→ Instructions for the task: Without the pictures, set down everything in the listing exactly.

→ Provided data:

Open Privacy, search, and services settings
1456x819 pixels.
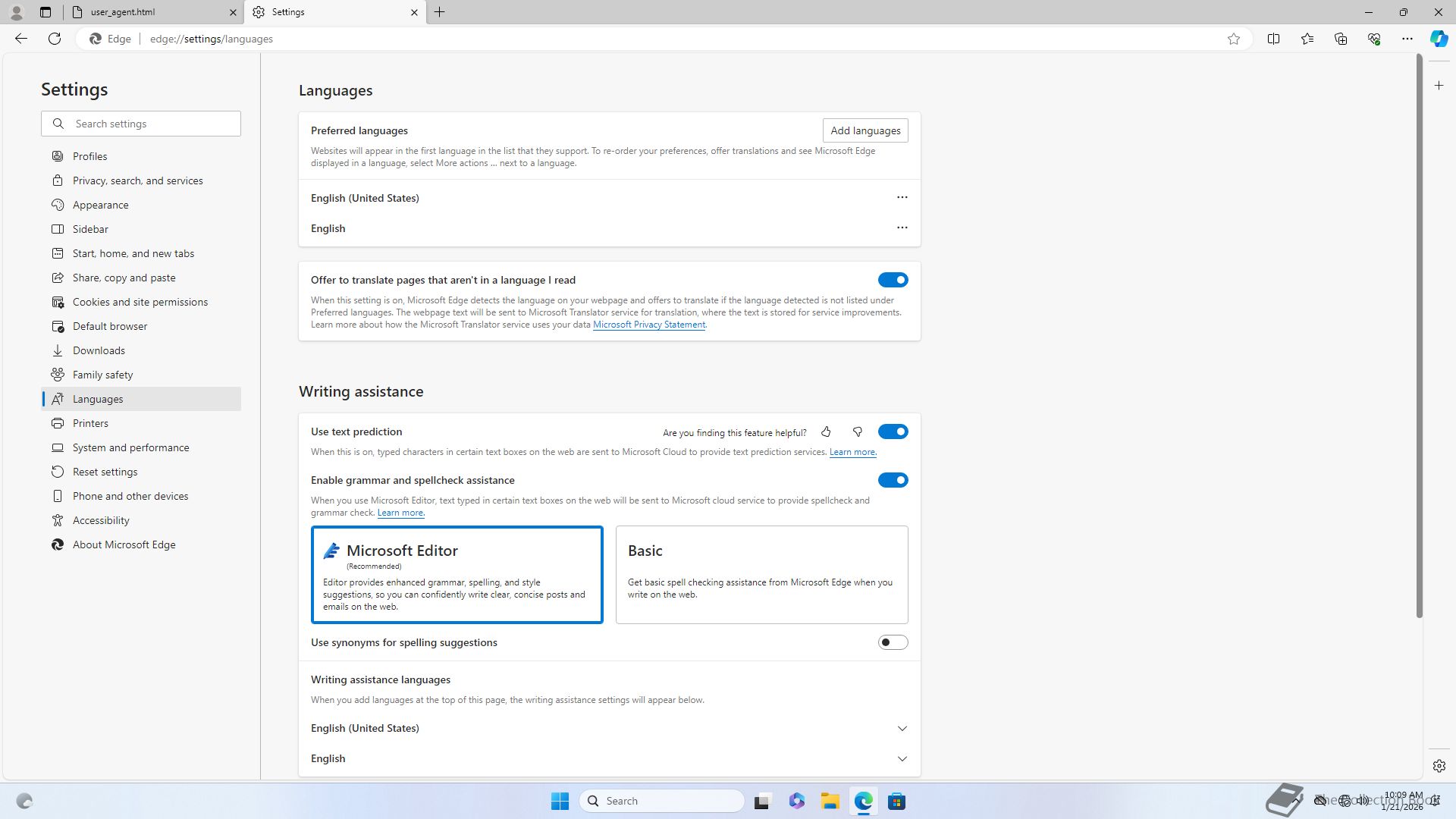137,180
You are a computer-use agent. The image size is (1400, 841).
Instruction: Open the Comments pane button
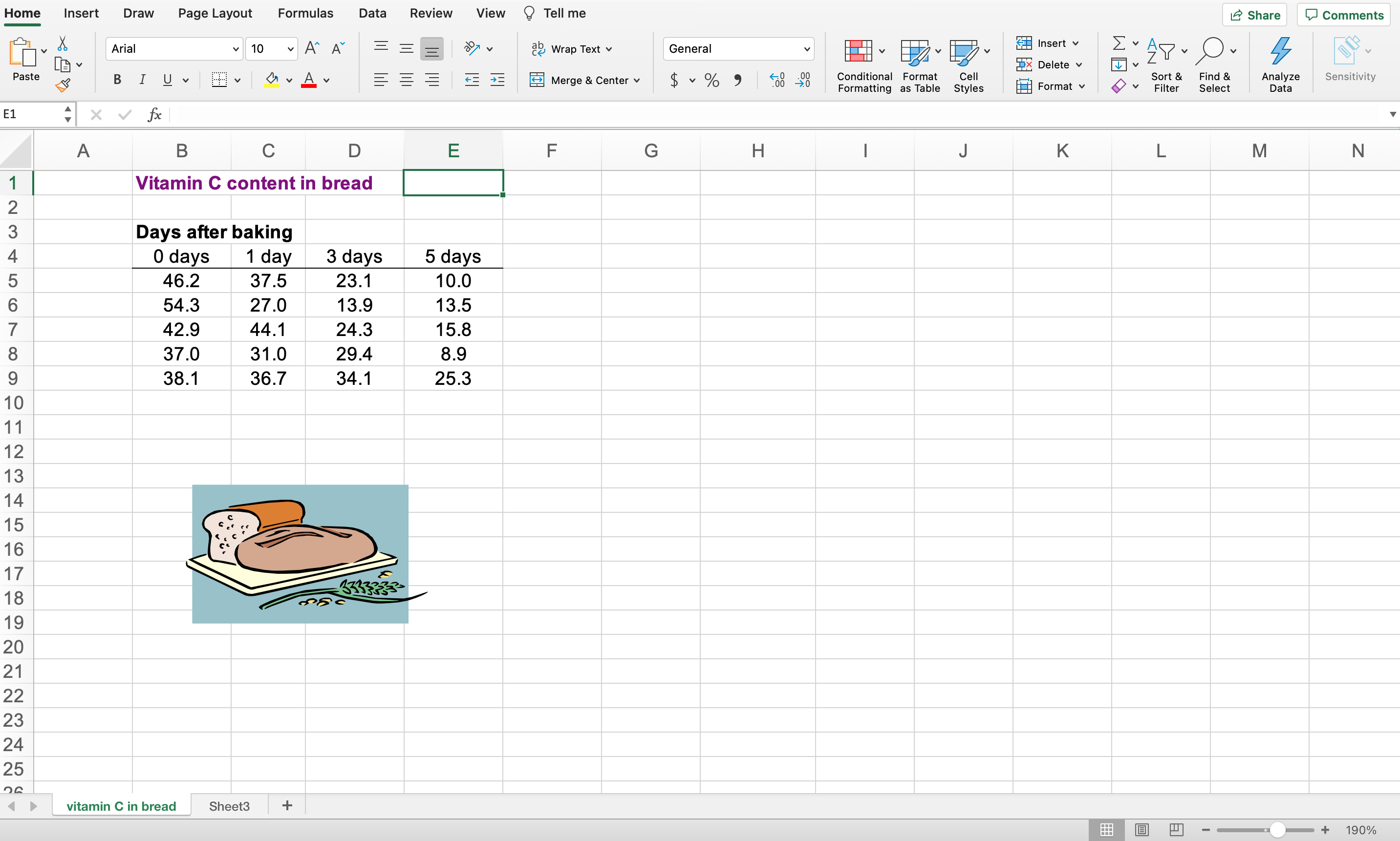(1343, 15)
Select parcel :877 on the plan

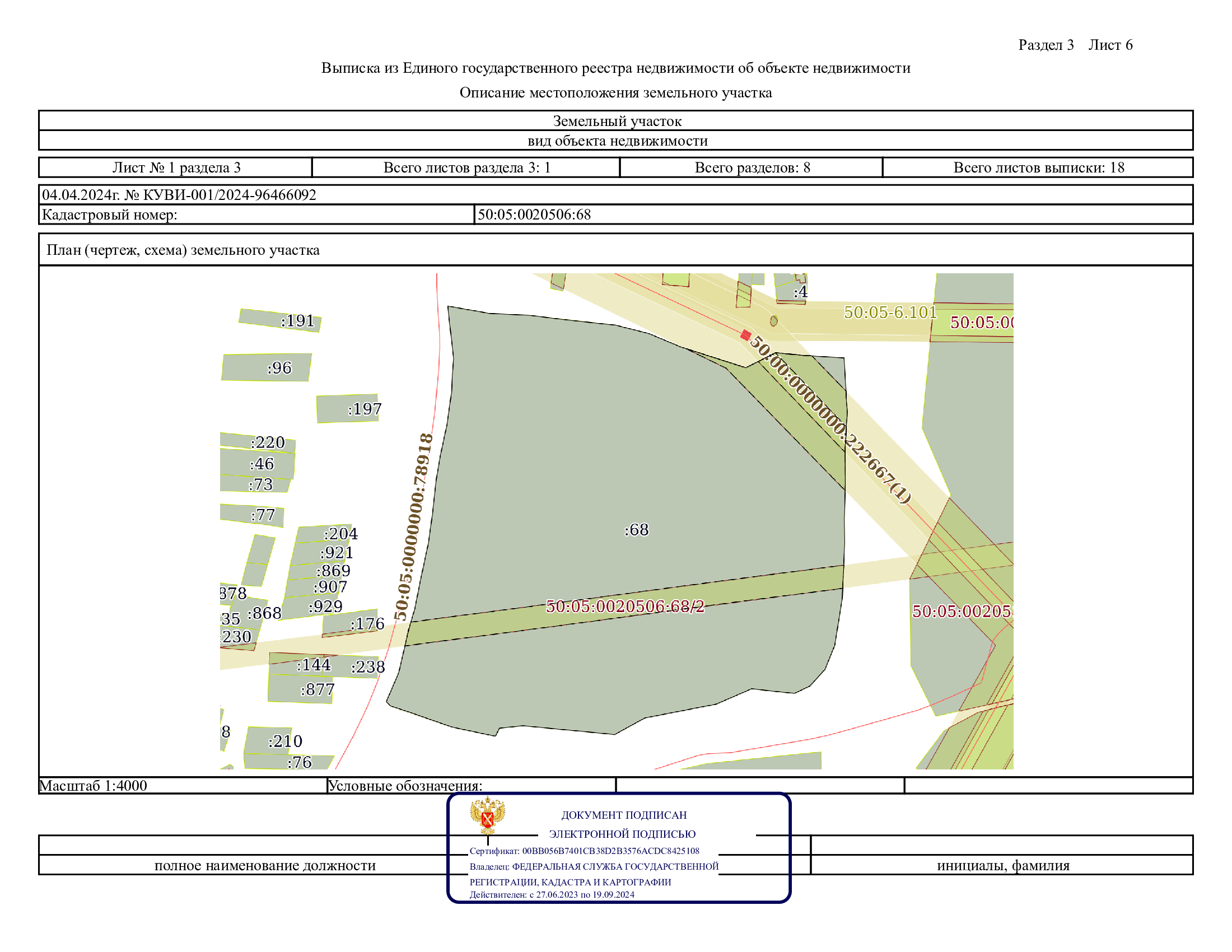pyautogui.click(x=318, y=689)
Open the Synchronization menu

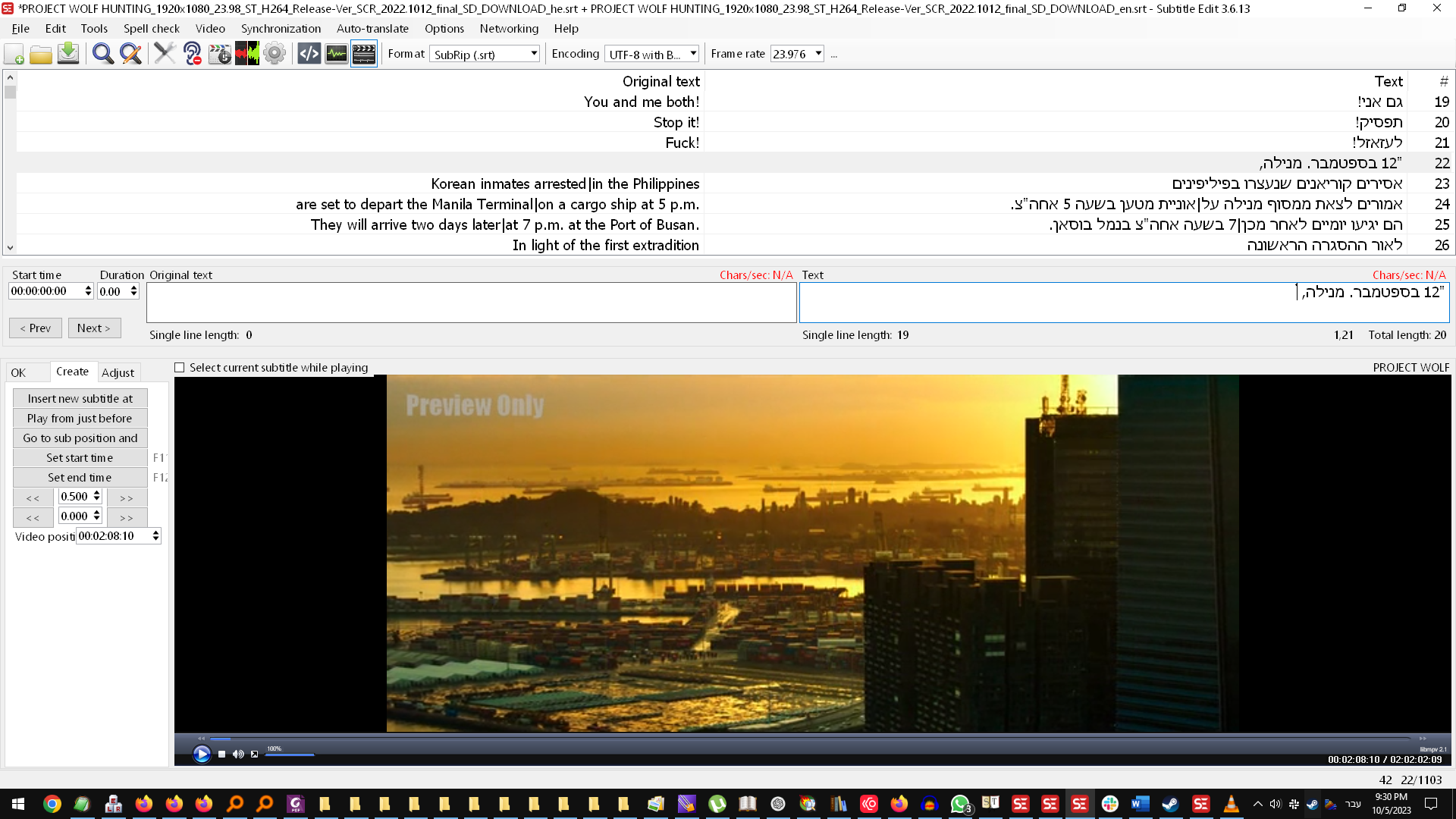point(280,29)
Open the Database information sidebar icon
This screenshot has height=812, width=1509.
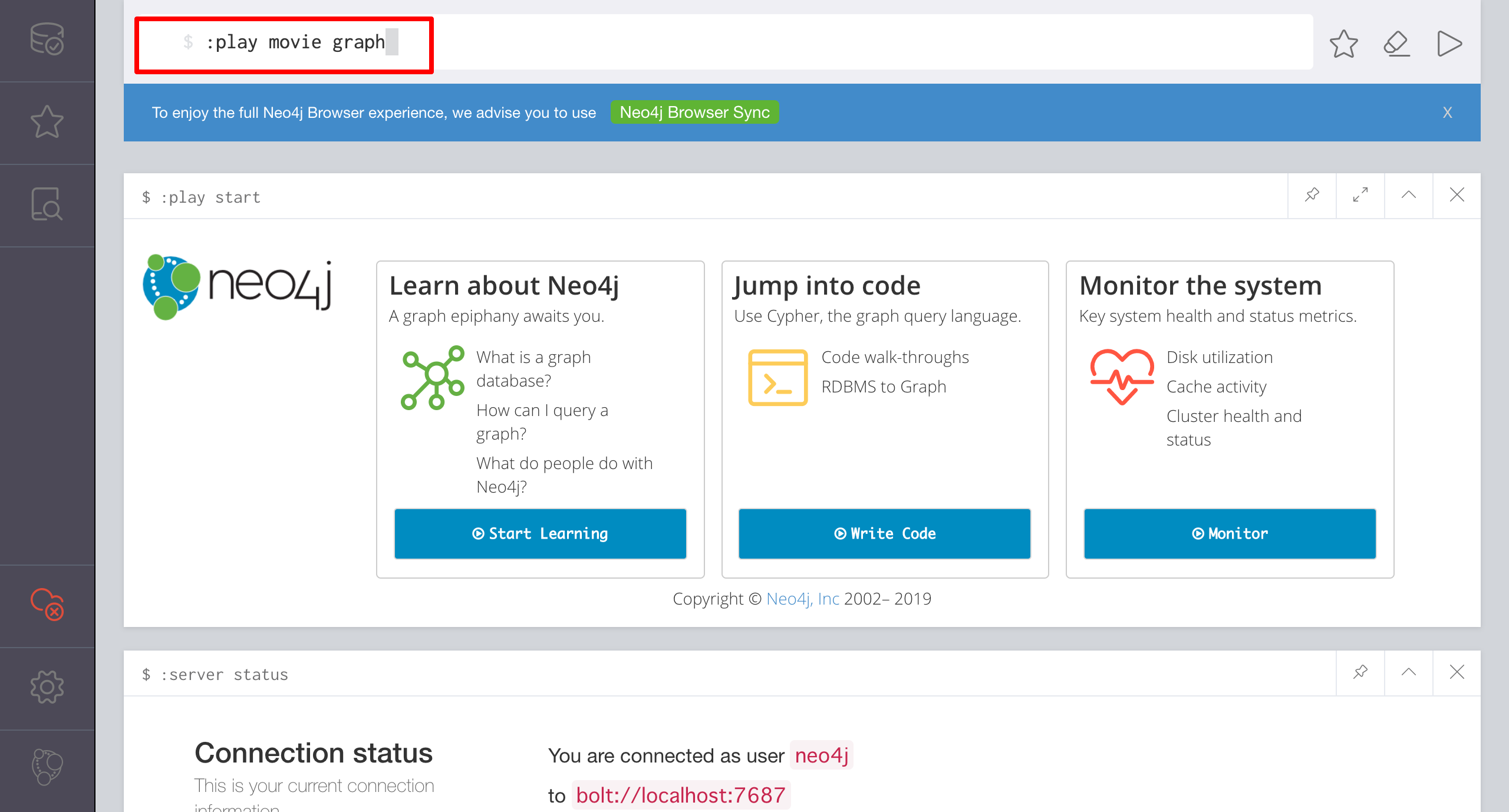[47, 39]
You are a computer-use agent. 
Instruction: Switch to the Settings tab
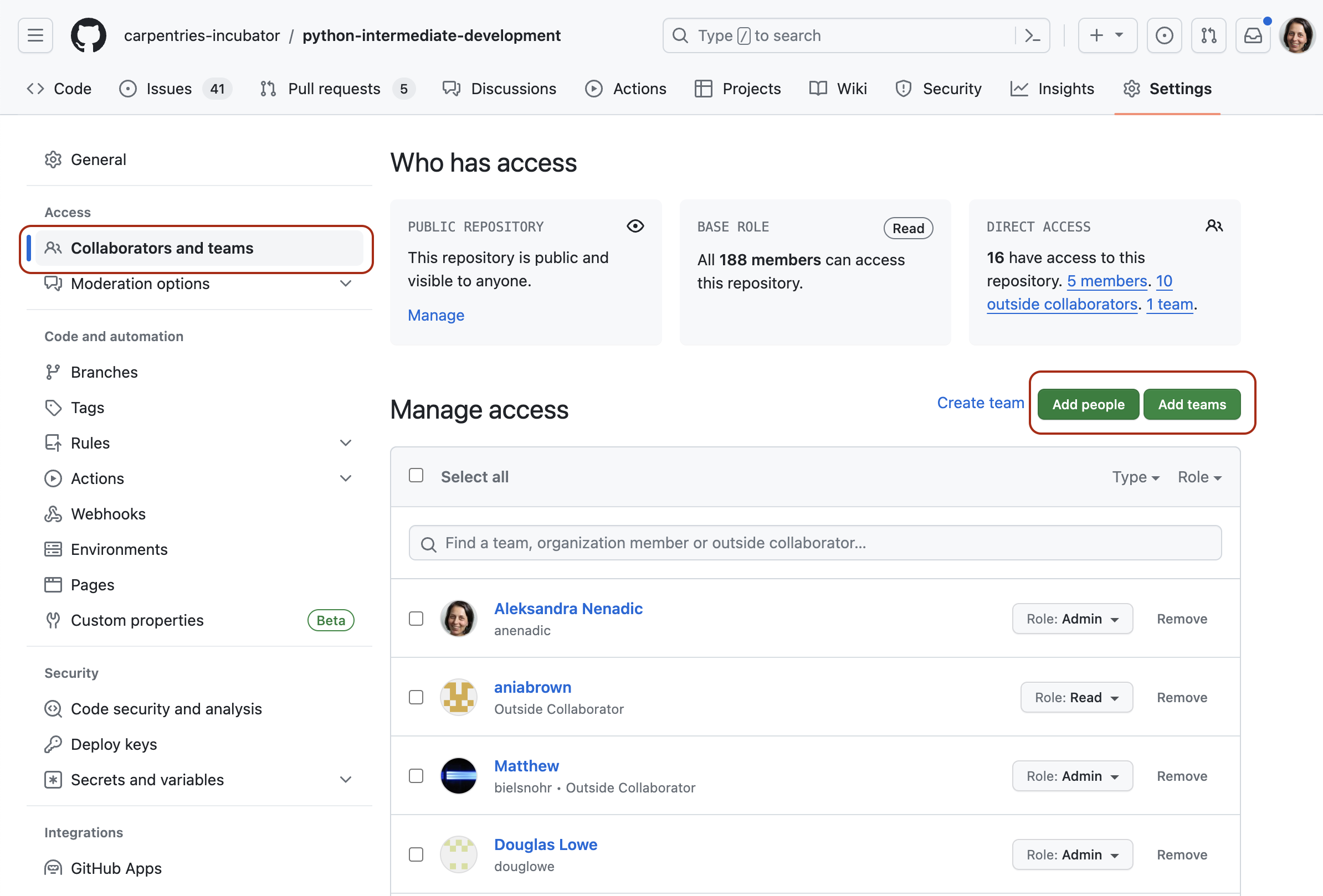tap(1180, 88)
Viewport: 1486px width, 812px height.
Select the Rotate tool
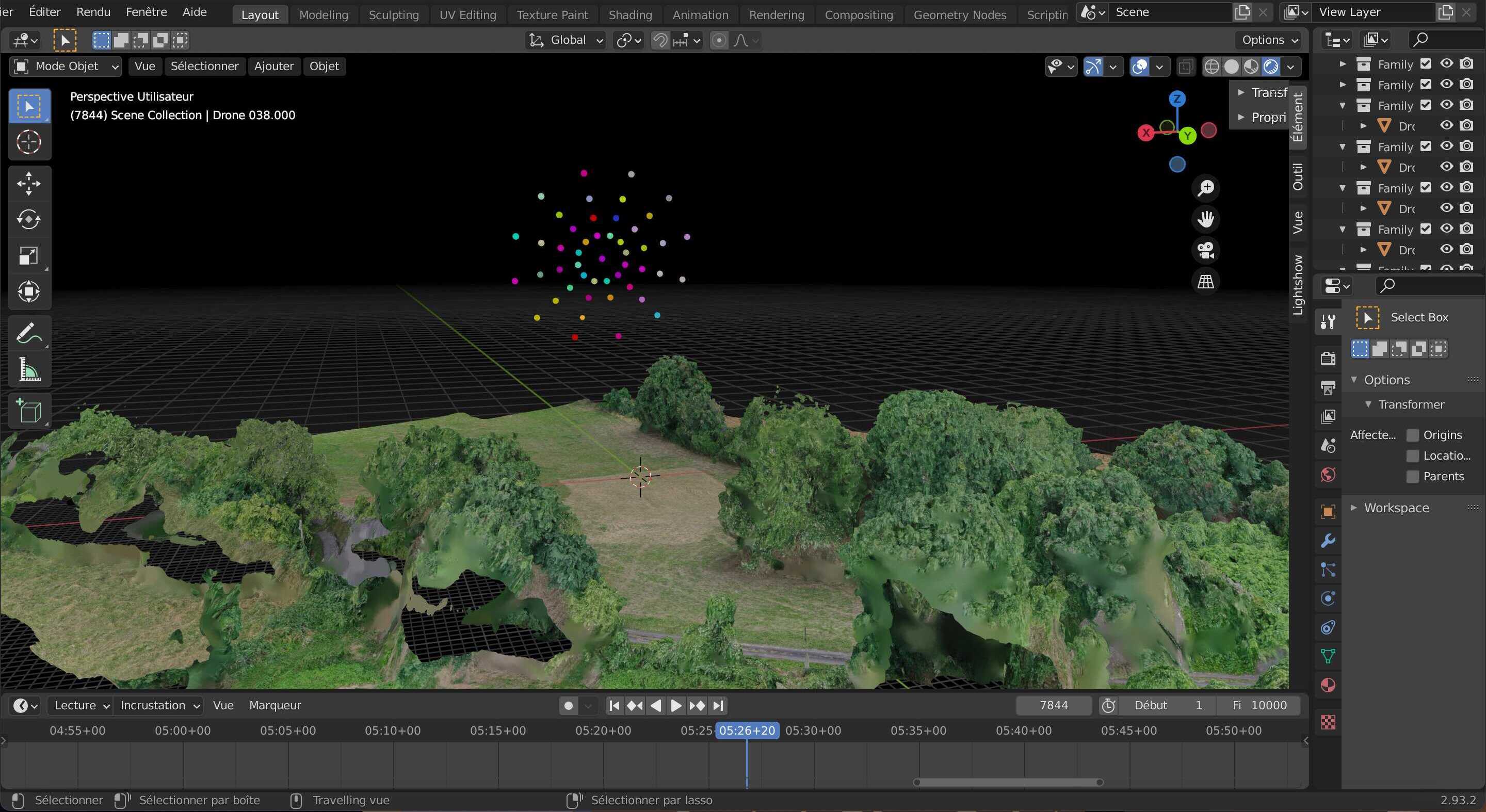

→ Result of this task:
Open Privacy, search, and services settings
1456x819 pixels.
137,180
You are a computer-use agent. The image size is (1400, 841).
Instruction: Open the Comments pane button
(1343, 15)
Select parcel :877 on the plan

pyautogui.click(x=318, y=689)
Open the Synchronization menu

point(280,29)
Open the Database information sidebar icon
This screenshot has height=812, width=1509.
[47, 39]
You are a computer-use agent. 
Instruction: Switch to the Settings tab
tap(1180, 88)
Viewport: 1486px width, 812px height.
Select the Rotate tool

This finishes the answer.